BRIEF> In the remarks on Russia below, repeat word for word everything from "On Russia's strategy" down to "the United States.".

SUPPLIED TEXT>

• • • • • • •

But I think that, looking into that -- and we should look into that, because we looked into that in the case of Ukraine, and we need to be even-handed -- our position should be that Russia is our partner, Russia is interested in preventing violations of export control regimes, Russia has assets for doing that, Belarus has been less transparent than Russia in this sector, and, given the level of integration in those industries, it's reasonable to expect Russia to take the lead in seeking transparency and to answer those questions.
And I believe you heard from -- I don't want to put words in his mouth -- but from Chairman Margelov that Russia would take that request seriously, would take this issue seriously. So that's a positive.
On Russia's strategy to remain a player in the region, I think that is clear in Russia's shift in the fall of 2002 in the terms of that being a player are clear as well. Russia did not lead opposition to the United States on moving forward on a Security Council resolution. Russia did not take a role in ruling out the use of force. Russia followed France. Russia does not want to win the ire of the United States in being the country opposing the United States.
And I think it's also significant that, unlike some of the leaders in Europe, in France and in Germany, the Russian case for going to the U.N. and for seeking compromise has not been cast in anti-American terms. There's been no pressure on the Russian political elite and from the public with anti-American demonstrations or large political movements.
And I think that that, again, helps us to understand where the Russian political leadership is in trying to play a role. They want to have a say in these kinds of international outcomes and these issues of international law, but they do not claim that the United States views them necessarily illegitimate. And they especially do not rule out the notion of use of force at some point in dealing with these issues. So I think there's plenty for the United States to work with as long as Russia itself plays by the international rules of the game.
Thank you.

• • • • • • •

DATA LINES>
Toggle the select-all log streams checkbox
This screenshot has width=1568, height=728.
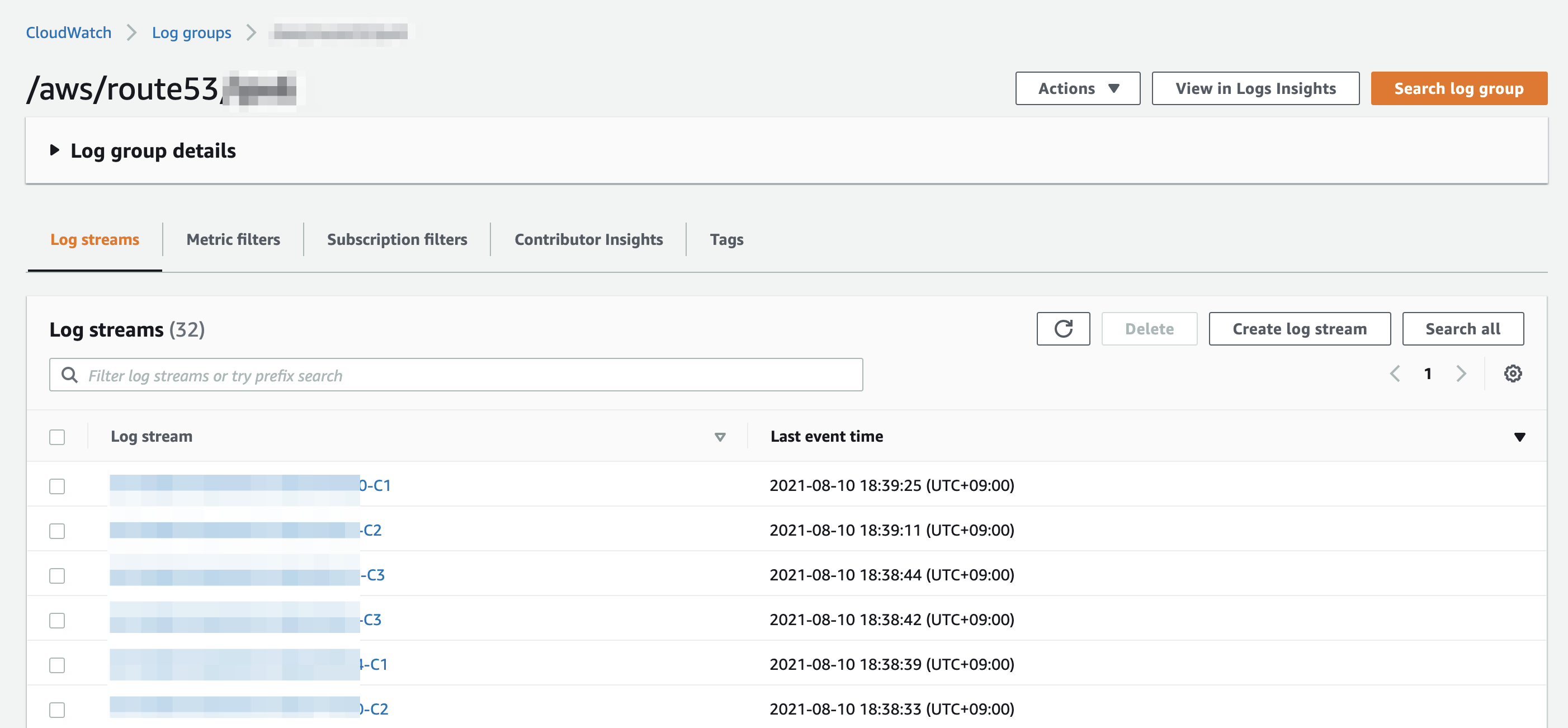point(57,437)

• • • • • • •

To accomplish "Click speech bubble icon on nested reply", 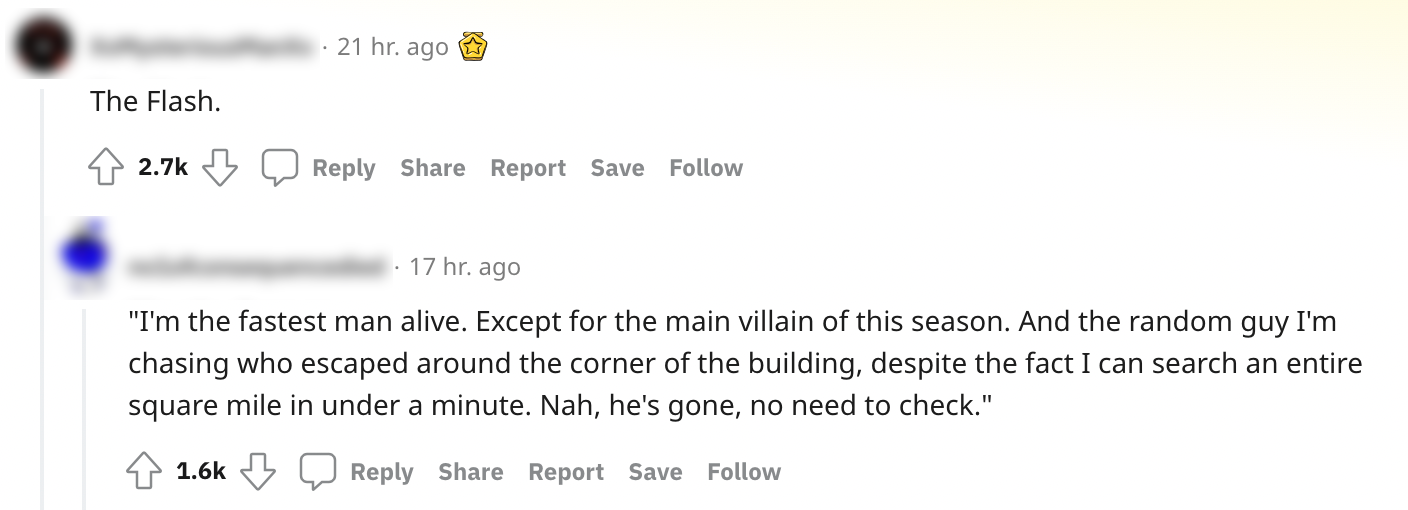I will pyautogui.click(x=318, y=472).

• • • • • • •

RESULT OF THIS TASK>
On Russia's strategy to remain a player in the region, I think that is clear in Russia's shift in the fall of 2002 in the terms of that being a player are clear as well. Russia did not lead opposition to the United States on moving forward on a Security Council resolution. Russia did not take a role in ruling out the use of force. Russia followed France. Russia does not want to win the ire of the United States in being the country opposing the United States.